- [Task list]
1. In the patent extract, how is bucket angle BA defined?
2. Reproduce all of the records below with "comment" switched to "reply" and nothing else altered, omitting the pictures.

- [Extract to read]
>> begin
In FIG. 10, bucket angle BA is characterized as the angle formed between back plate 27 of bucket 24, and an axis extending between the center of wheels 12 on one side of loader 10. At any then current position or lift angle LA of boom assembly 22 already set by the operator, the operator can actuate control handle 34 to position bucket 24 at a desired tilt angle TA with respect to the boom assembly, thereby selecting the desired bucket angle BA with respect to support structure 16. When the operator releases control handle 34 returning tilt spool 142 to its neutral position, tilt switch 141 will stop providing manual lift signals, and controller 124 will cause data representative of the tilt and lift position signals to be stored in memory 126. Controller 124 then utilizes the stored data representative of the lift and tilt position signals to compute or otherwise determine the selected bucket angle (BA).

Once bucket angle BA is selected in this manner, controller 124 monitors the lift position signals and provides tilt control signals to bucket rollback solenoid 136 or bucket rollout solenoid 138 as needed to cause tilt auxiliary valve 148 to actuate tilt cylinders 64 and roll bucket 24 back or out to maintain the bucket at the selected bucket angle BA when the operator manually actuates control handle 34 to lower or raise boom assembly 22, respectively. For example, if lift valve 144 is actuated to raise boom assembly 22 by a given lift angle, controller 124 provides tilt control signals to rollout solenoid 138 causing tilt angle TA to increase by the same given angle over the same period of time. Bucket 24 will then be maintained at the same bucket angle BA throughout this motion.

Manual actuation of tilt valve 140 through the use of control handle 34 causes tilt switch 141 to provide manual tilt signals to controller 124. Controller 124 discontinues the production of leveling tilt control signals when manual tilt signals are received The operator can therefore override the bucket leveling mode by actuating tilt valve 140 through control handle 34, and manually set bucket 24 to another desired position. When tilt spool 142 is returned to neutral position (i.e., when the operator is not actuating control handle 34), bucket positioning and control system 120 will again enter its bucket leveling mode causing bucket 24 to maintain the newly selected bucket angle BA in the manner described above.

As will be described in subsequent portions of this specification, the anti-rollback mode of bucket positioning and control system 120 overrides the bucket leveling mode in certain circumstances.
>> end
- [Dataset extract]
>> begin
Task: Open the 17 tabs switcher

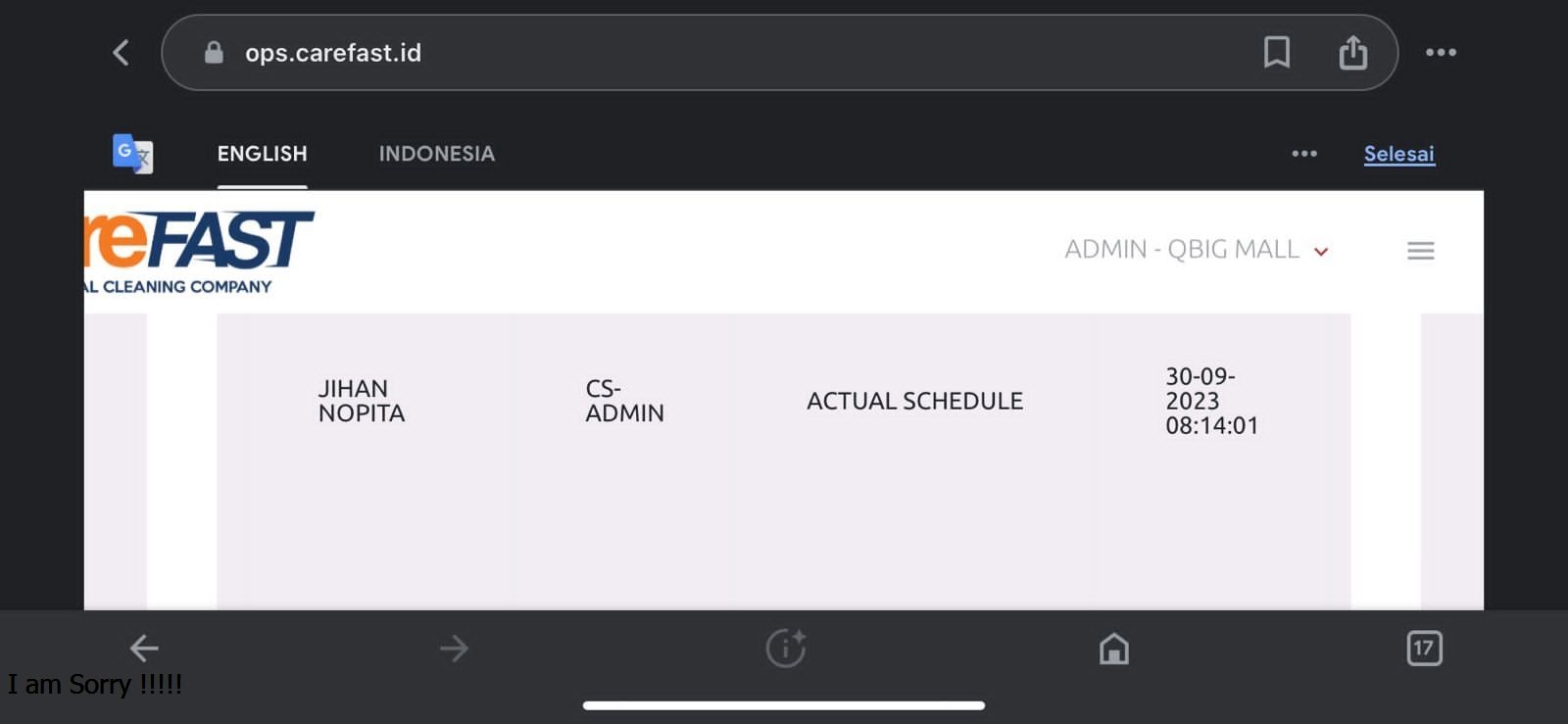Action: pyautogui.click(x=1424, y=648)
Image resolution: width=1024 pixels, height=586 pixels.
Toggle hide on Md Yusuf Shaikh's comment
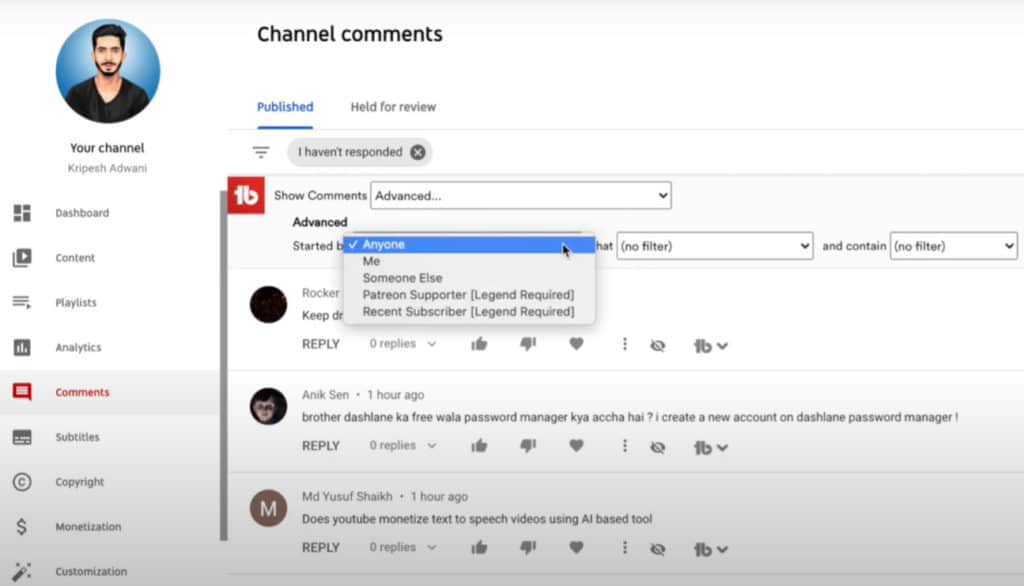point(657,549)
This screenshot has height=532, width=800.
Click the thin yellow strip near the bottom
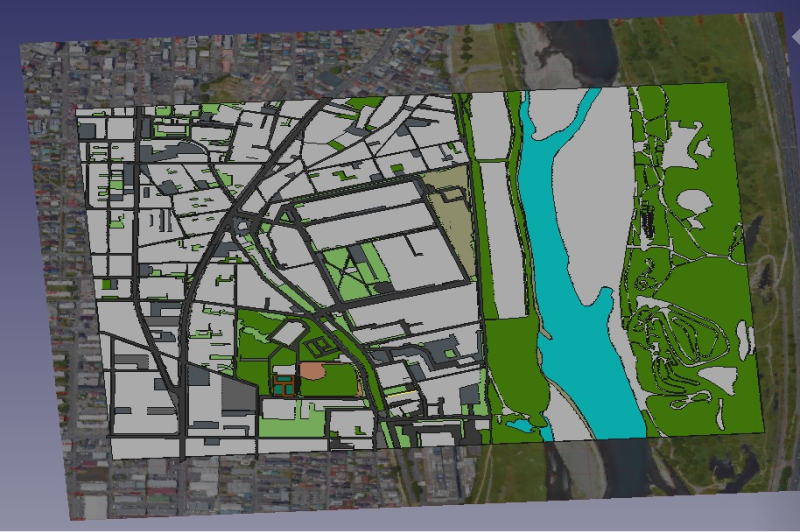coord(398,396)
>> end
- [Set of answers]
1. Bucket angle BA is the angle formed between back plate 27 of bucket 24 and an axis extending between the center of wheels 12 on one side of loader 10.

2.
Task: Open the 17 tabs switcher

Action: pyautogui.click(x=1424, y=648)
Image resolution: width=1024 pixels, height=586 pixels.
Toggle hide on Md Yusuf Shaikh's reply
point(657,549)
This screenshot has height=532, width=800.
Click the thin yellow strip near the bottom
coord(398,396)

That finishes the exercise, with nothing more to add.